Status check after the first night: not cold, not wet, not dangerous, not loud. The morning dew may prove annoying and mildewy if I continue to pack up right away as I did this morning. I did have a little scare when I was unpacking my car last night. Already kinda on edge from the idea of getting arrested or something silly like that, when the bush that I was parked next to started rustling, well, I freaked out more. For about one second I considered getting back in my car, but then the phrase, "Move confidently in the direction of your dreams," ran through my head. So I unloaded my stuff confidently, but accidentally knocked a portable blower for my big air mattress out of the trunk, it lands on the ground, and promptly turns on. "Ok," I think to myself, "move confidently if clumsily in the direction of your dreams."

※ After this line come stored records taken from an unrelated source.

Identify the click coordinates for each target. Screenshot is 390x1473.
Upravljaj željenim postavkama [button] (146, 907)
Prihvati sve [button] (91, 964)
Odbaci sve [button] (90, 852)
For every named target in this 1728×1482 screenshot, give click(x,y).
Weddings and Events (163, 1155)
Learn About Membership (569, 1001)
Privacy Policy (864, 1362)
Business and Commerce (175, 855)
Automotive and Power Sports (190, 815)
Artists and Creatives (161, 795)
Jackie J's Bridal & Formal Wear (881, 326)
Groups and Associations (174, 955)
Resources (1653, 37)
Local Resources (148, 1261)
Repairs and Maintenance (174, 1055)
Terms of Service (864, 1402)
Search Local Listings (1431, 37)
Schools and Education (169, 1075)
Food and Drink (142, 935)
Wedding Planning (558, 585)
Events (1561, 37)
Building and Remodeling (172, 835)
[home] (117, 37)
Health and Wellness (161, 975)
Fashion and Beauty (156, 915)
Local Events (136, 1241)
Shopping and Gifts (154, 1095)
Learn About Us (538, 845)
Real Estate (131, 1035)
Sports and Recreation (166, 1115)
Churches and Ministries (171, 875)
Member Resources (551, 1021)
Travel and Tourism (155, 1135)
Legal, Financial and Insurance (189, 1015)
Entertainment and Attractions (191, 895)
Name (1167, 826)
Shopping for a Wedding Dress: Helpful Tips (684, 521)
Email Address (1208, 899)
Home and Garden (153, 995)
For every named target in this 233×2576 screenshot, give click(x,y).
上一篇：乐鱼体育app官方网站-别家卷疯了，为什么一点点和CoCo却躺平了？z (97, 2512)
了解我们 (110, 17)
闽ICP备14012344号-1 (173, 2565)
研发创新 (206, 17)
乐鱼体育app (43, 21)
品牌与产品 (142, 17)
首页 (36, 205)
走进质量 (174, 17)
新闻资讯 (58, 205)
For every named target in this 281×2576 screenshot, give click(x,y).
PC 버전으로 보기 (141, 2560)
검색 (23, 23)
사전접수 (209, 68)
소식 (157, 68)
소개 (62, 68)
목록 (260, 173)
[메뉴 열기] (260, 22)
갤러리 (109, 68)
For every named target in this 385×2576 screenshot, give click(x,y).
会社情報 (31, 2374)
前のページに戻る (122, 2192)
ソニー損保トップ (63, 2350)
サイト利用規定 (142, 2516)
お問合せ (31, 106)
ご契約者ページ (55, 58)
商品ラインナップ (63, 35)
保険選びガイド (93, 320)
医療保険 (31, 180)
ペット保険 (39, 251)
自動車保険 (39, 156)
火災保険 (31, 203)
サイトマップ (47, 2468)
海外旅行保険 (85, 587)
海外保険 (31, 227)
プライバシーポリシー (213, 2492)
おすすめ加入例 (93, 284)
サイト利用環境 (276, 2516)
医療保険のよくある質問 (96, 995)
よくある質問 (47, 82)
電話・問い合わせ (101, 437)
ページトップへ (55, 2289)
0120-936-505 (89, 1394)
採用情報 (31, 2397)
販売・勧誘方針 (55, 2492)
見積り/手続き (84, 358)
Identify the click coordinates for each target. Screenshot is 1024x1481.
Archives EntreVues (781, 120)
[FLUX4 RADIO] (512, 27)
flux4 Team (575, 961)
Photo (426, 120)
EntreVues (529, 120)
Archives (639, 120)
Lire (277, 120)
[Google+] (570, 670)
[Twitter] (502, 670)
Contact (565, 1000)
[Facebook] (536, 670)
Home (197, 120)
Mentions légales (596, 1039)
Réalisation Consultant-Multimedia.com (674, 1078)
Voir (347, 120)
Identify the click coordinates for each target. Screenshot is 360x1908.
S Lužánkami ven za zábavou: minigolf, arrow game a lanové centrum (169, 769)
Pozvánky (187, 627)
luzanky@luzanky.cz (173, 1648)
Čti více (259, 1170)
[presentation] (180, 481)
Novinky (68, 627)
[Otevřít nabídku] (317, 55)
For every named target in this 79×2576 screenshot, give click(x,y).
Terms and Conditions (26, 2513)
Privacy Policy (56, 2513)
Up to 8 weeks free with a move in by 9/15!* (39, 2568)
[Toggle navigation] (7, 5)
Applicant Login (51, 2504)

Still a bit tense, the walk into the wilderness section of Eaton Canyon took much longer than I remember my well lighted, light hearted, heart pumping hikes. But the moon is a bit more than half past full, and I can see without my headlamp. Cross the empty river, and I'm into the wild. Camp is into the trees a bit, though, upon my waking, it was in sight of the trail. Set up goes well, I'm in bed by 10:40, and I'm off to sleep.

I wake up a few times every night, last night was no different. Its... a little less comfy on the ground than my bed, though the sleeping bag + blanket = toasty warm. Camp broke easily, my only concern being the moisture that may be problematic since I just packed it away.

Here I am at work. While it still feels a bit like a camping trip, I can now say my life of vagrancy has really begun.